··· Data for processing

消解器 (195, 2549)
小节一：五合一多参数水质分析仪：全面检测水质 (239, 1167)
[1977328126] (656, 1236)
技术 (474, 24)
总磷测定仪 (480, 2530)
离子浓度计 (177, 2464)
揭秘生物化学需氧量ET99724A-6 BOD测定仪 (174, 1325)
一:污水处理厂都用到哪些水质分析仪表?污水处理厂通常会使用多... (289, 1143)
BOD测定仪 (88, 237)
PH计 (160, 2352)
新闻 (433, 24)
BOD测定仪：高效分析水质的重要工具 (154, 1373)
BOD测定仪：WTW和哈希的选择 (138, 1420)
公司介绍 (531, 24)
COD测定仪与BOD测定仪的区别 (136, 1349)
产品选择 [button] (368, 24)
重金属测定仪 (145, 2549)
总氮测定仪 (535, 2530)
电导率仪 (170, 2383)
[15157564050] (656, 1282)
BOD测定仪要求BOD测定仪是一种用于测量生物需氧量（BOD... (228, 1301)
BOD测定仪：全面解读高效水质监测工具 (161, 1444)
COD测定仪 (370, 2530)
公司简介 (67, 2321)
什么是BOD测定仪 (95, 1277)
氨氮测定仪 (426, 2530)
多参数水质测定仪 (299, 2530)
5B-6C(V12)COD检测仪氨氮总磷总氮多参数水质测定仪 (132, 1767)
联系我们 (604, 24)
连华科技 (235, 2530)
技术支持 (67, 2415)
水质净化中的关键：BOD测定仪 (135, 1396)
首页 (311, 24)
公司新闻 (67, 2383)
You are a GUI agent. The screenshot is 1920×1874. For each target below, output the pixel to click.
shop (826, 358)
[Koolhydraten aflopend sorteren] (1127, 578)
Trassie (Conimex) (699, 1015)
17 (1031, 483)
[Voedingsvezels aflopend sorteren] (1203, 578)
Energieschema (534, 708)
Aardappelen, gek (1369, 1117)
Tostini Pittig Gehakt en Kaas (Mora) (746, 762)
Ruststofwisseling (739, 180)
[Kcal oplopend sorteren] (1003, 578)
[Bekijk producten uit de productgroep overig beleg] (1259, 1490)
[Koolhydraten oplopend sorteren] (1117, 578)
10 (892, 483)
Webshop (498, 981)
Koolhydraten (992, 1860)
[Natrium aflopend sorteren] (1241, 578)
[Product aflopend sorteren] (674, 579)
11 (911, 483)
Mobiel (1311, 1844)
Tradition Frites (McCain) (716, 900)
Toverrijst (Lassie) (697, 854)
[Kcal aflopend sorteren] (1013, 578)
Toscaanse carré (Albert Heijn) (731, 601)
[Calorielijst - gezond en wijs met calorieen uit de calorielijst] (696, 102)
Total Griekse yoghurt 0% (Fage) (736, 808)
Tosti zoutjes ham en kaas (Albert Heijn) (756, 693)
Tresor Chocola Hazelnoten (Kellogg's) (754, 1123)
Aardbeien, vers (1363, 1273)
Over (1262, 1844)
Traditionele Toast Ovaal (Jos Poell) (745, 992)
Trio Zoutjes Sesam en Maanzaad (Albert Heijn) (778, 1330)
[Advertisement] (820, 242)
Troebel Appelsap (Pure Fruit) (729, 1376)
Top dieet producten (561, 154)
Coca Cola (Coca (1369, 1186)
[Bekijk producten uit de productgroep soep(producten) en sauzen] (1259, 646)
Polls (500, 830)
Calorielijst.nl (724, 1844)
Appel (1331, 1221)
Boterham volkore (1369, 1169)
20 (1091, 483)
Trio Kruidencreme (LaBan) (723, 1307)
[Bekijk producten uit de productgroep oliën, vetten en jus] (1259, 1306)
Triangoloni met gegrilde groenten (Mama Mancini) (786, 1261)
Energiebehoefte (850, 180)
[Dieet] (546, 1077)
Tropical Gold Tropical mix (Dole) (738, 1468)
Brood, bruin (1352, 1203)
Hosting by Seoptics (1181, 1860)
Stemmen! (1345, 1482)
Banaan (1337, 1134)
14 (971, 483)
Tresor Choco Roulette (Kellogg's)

······

Action item: A precise copy of all the records is needed.

Response box:
消解器 (195, 2549)
小节一：五合一多参数水质分析仪：全面检测水质 (239, 1167)
[1977328126] (656, 1236)
技术 (474, 24)
总磷测定仪 (480, 2530)
离子浓度计 (177, 2464)
揭秘生物化学需氧量ET99724A-6 BOD测定仪 (174, 1325)
一:污水处理厂都用到哪些水质分析仪表?污水处理厂通常会使用多... (289, 1143)
BOD测定仪 (88, 237)
PH计 (160, 2352)
新闻 (433, 24)
BOD测定仪：高效分析水质的重要工具 (154, 1373)
BOD测定仪：WTW和哈希的选择 (138, 1420)
公司介绍 (531, 24)
COD测定仪与BOD测定仪的区别 (136, 1349)
产品选择 [button] (368, 24)
重金属测定仪 (145, 2549)
总氮测定仪 (535, 2530)
电导率仪 (170, 2383)
[15157564050] (656, 1282)
BOD测定仪要求BOD测定仪是一种用于测量生物需氧量（BOD... (228, 1301)
BOD测定仪：全面解读高效水质监测工具 (161, 1444)
COD测定仪 (370, 2530)
公司简介 (67, 2321)
什么是BOD测定仪 (95, 1277)
氨氮测定仪 (426, 2530)
多参数水质测定仪 (299, 2530)
5B-6C(V12)COD检测仪氨氮总磷总氮多参数水质测定仪 (132, 1767)
联系我们 (604, 24)
连华科技 (235, 2530)
技术支持 (67, 2415)
水质净化中的关键：BOD测定仪 (135, 1396)
首页 (311, 24)
公司新闻 (67, 2383)
You are a GUI agent. The screenshot is 1920×1874. For each target below, output the pixel to click.
shop (826, 358)
[Koolhydraten aflopend sorteren] (1127, 578)
Trassie (Conimex) (699, 1015)
17 (1031, 483)
[Voedingsvezels aflopend sorteren] (1203, 578)
Energieschema (534, 708)
Aardappelen, gek (1369, 1117)
Tostini Pittig Gehakt en Kaas (Mora) (746, 762)
Ruststofwisseling (739, 180)
[Kcal oplopend sorteren] (1003, 578)
[Bekijk producten uit de productgroep overig beleg] (1259, 1490)
[Koolhydraten oplopend sorteren] (1117, 578)
10 (892, 483)
Webshop (498, 981)
Koolhydraten (992, 1860)
[Natrium aflopend sorteren] (1241, 578)
[Product aflopend sorteren] (674, 579)
11 (911, 483)
Mobiel (1311, 1844)
Tradition Frites (McCain) (716, 900)
Toverrijst (Lassie) (697, 854)
[Kcal aflopend sorteren] (1013, 578)
Toscaanse carré (Albert Heijn) (731, 601)
[Calorielijst - gezond en wijs met calorieen uit de calorielijst] (696, 102)
Total Griekse yoghurt 0% (Fage) (736, 808)
Tosti zoutjes ham en kaas (Albert Heijn) (756, 693)
Tresor Chocola Hazelnoten (Kellogg's) (754, 1123)
Aardbeien, vers (1363, 1273)
Over (1262, 1844)
Traditionele Toast Ovaal (Jos Poell) (745, 992)
Trio Zoutjes Sesam en Maanzaad (Albert Heijn) (778, 1330)
[Advertisement] (820, 242)
Troebel Appelsap (Pure Fruit) (729, 1376)
Top dieet producten (561, 154)
Coca Cola (Coca (1369, 1186)
[Bekijk producten uit de productgroep soep(producten) en sauzen] (1259, 646)
Polls (500, 830)
Calorielijst.nl (724, 1844)
Appel (1331, 1221)
Boterham volkore (1369, 1169)
20 (1091, 483)
Trio Kruidencreme (LaBan) (723, 1307)
[Bekijk producten uit de productgroep oliën, vetten en jus] (1259, 1306)
Triangoloni met gegrilde groenten (Mama Mancini) (786, 1261)
Energiebehoefte (850, 180)
[Dieet] (546, 1077)
Tropical Gold Tropical mix (Dole) (738, 1468)
Brood, bruin (1352, 1203)
Hosting by Seoptics (1181, 1860)
Stemmen! (1345, 1482)
Banaan (1337, 1134)
14 (971, 483)
Tresor Choco Roulette (Kellogg's)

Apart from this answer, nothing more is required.